Metro Nashville has begun working on a five-year plan to implement its goal of zero traffic deaths and serious injuries by 2050, at a first-year cost of $25 million.
Metro officials had adopted a five-year plan to begin in 2022 but now Jan. 30 is the first meeting of its 15-member task force that will coordinate with Metro staff to implement Vision Zero to prevent cyclist and pedestrian deaths.
Nashville is among the under 50 cities in the U.S. that have or are working on implementing a Vision Zero plan to calm traffic and expand right-of-way for pedestrians and cyclists.
According to Metro Nashville, since 2014, 468 people have suffered traffic-related deaths on state and local roads in Nashville. Last year was
the city’s deadliest year on record, with 49 pedestrian deaths in Nashville, Nashville Scene reported.
With the understanding that traffic deaths are preventable, Nashville is committing to spending $25 million in the first year to change the design of streets, improve infrastructure for pedestrians and bicyclists, lower vehicle speeds and enforce driving laws.

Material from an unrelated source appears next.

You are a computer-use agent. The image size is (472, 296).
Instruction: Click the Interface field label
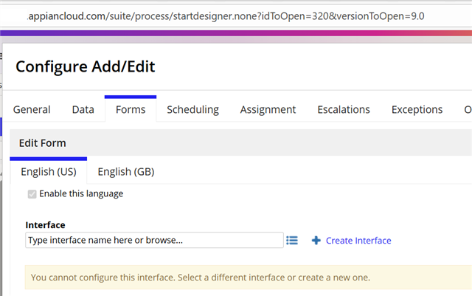pos(45,224)
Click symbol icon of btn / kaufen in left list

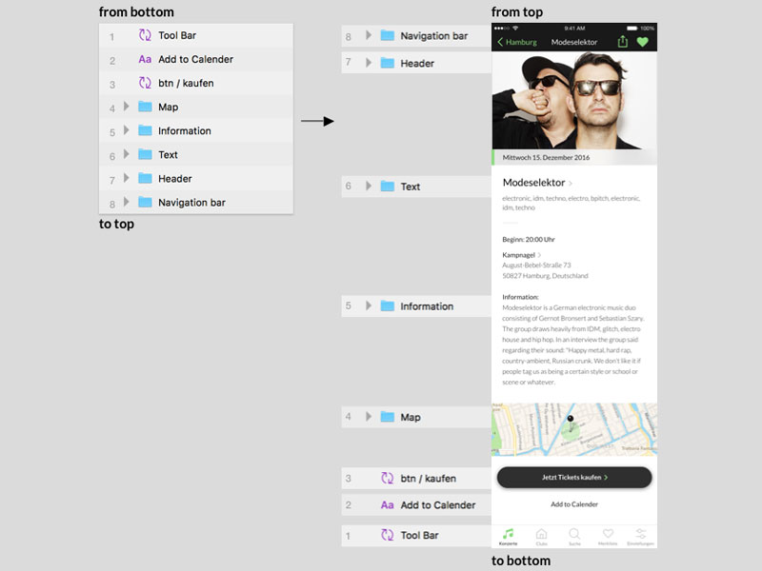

“At the core of Vision Zero is the need to design a system that manages speed and is forgiving of human error,” the planreads. “Crashes will happen; however, they should not lead to death or severe injury. As such, and given the context of the Nashville built environment, it is critical that the implementation plan is front-loaded with design interventions specifically aimed at reducing vehicular speeds so that crashes involving vulnerable road users are not deadly.”
The plans include adding separated bike lanes, more pedestrian crosswalks including raised ones, extending curbs, adding pedestrian refuge islands and medians, narrowing lanes through striping, improving lighting and traffic signals, adding signage and more.
While some improvements are inexpensive — $18 for high visibility crosswalks, i.e, paint, $60 for plastic Armadillo traffic separators, $120 for green paint for bike facility conflict areas and $121 for flexible bollards or safety posts — adding full traffic signals with four-way approaches cost between $360,000 and $540,000 for each intersection.
Other costs include $24,000 for each concrete curb extension, $180,000 for each pedestrian HAWK signals that stop traffic when a person is crossing, $12,000 for new pedestrian or roadway lighting and $10,000 for a raised pedestrian crosswalk.
Funding in fiscal year 2023 includes $20.7 million for engineering of Nashville’s roads, $1 million for education and encouragement through an awareness campaign, $3 million for evaluation and $250,000 for enforcement.
But Nashville DOT also has $18 million in funding from previous years that it will spend on the plan — $6.2 million for Nolensville Pike Safety Improvements, $8 million for a neighborhood traffic calming program, $2 million for traffic operations, speed trailers, and pedestrian crossing improvements, $1 million for education and safety awareness campaign and promotion, $500,000 to update design standards and construction details and develop a pedestrian crossing policy and $500,000 for data collection and website management.
Another $14 million in contingency funds for FY 2023 will be used “to account for supply chain issues, rising labor and construction costs, and to be matched against safety related federal and state grant programs.”
The plan states that “transformative projects” will occur on major arterials/pikes and will consists of “significant corridor transformations or reconstructions targeting the most unsafe roadways in Metro Nashville” and may leverage state and federal funding.
Beyond seeking federal and state grants, the plan recommends that the engineering portion of the annual Vision Zero budget increases by at least 3% annually, or $621,000 to start off.
“A recurring, sustained source of expanded funding will be required to advance Vision Zero,” the plan states.
The Nashville Vision Zero plan links to New York City’s and Denver’s Vision Zero plans as case studies for how to implement awareness campaigns, as well as other components of the plans.
But both cities have yet to see success in lowering deaths, with both cities seeing numbers increase, as 2021 had the highest number of deaths in each city since beginning Vision Zero in 2013 (New York) and since 2016 in Denver.
Denver’s goal is to end traffic deaths by 2030, and while 61 people died on Denver’s roads in 2016 when the city began implementing its Vision Zero plan, it saw 73 deaths in 2021.
In New York City, the number of hit and runs doubled from 2018 to 2021, totaling 93. Overall deaths totaled 271, a 33% increase over 2018, while its goal is to have zero deaths by next year, 2024.